Stored items

══════════

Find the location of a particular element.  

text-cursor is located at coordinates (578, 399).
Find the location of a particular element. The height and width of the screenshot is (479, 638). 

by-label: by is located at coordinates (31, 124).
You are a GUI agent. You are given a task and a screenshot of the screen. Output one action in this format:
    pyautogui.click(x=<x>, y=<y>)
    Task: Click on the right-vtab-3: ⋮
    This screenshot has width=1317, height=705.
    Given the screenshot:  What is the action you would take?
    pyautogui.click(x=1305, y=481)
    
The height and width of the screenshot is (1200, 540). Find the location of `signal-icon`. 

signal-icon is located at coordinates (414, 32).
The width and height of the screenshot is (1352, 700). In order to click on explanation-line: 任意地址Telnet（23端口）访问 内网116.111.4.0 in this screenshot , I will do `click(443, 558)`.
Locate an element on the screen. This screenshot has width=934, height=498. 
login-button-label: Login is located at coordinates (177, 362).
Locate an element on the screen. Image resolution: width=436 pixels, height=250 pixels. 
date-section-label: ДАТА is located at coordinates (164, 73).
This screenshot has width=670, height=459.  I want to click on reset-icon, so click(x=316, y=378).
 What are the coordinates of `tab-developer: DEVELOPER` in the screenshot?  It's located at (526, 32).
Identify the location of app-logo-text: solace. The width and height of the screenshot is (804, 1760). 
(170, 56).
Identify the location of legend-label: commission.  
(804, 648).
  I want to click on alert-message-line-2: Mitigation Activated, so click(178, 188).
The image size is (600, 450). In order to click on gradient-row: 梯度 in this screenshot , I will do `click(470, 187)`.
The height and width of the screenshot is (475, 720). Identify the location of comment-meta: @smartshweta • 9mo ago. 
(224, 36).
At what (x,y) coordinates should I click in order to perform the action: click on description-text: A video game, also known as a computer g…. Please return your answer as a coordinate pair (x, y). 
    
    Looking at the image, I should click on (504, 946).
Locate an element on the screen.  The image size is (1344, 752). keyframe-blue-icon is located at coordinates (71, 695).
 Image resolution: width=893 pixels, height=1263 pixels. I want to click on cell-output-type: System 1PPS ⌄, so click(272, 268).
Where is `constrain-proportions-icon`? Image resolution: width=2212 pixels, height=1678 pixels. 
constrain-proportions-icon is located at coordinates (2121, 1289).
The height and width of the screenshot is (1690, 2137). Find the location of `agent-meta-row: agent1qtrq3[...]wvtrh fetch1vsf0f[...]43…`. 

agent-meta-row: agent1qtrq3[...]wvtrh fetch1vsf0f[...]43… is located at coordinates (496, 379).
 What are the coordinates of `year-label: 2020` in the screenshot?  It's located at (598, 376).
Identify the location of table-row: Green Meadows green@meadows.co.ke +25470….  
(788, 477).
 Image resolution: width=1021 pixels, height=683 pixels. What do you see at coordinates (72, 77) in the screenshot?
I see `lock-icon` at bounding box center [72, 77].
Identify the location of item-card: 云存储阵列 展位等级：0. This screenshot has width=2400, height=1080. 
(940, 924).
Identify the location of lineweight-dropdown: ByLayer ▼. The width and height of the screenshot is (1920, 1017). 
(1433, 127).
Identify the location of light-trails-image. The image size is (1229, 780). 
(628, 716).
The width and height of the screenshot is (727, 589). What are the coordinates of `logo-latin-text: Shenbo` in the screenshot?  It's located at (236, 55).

══════════

** WRITTEN TASK **
Can you quote word for word every line from the start of the records through the line containing "by-label: by is", inclusive?

** PROBLEM SOLUTION **
Find the location of a particular element.  

text-cursor is located at coordinates (578, 399).
Find the location of a particular element. The height and width of the screenshot is (479, 638). 

by-label: by is located at coordinates (31, 124).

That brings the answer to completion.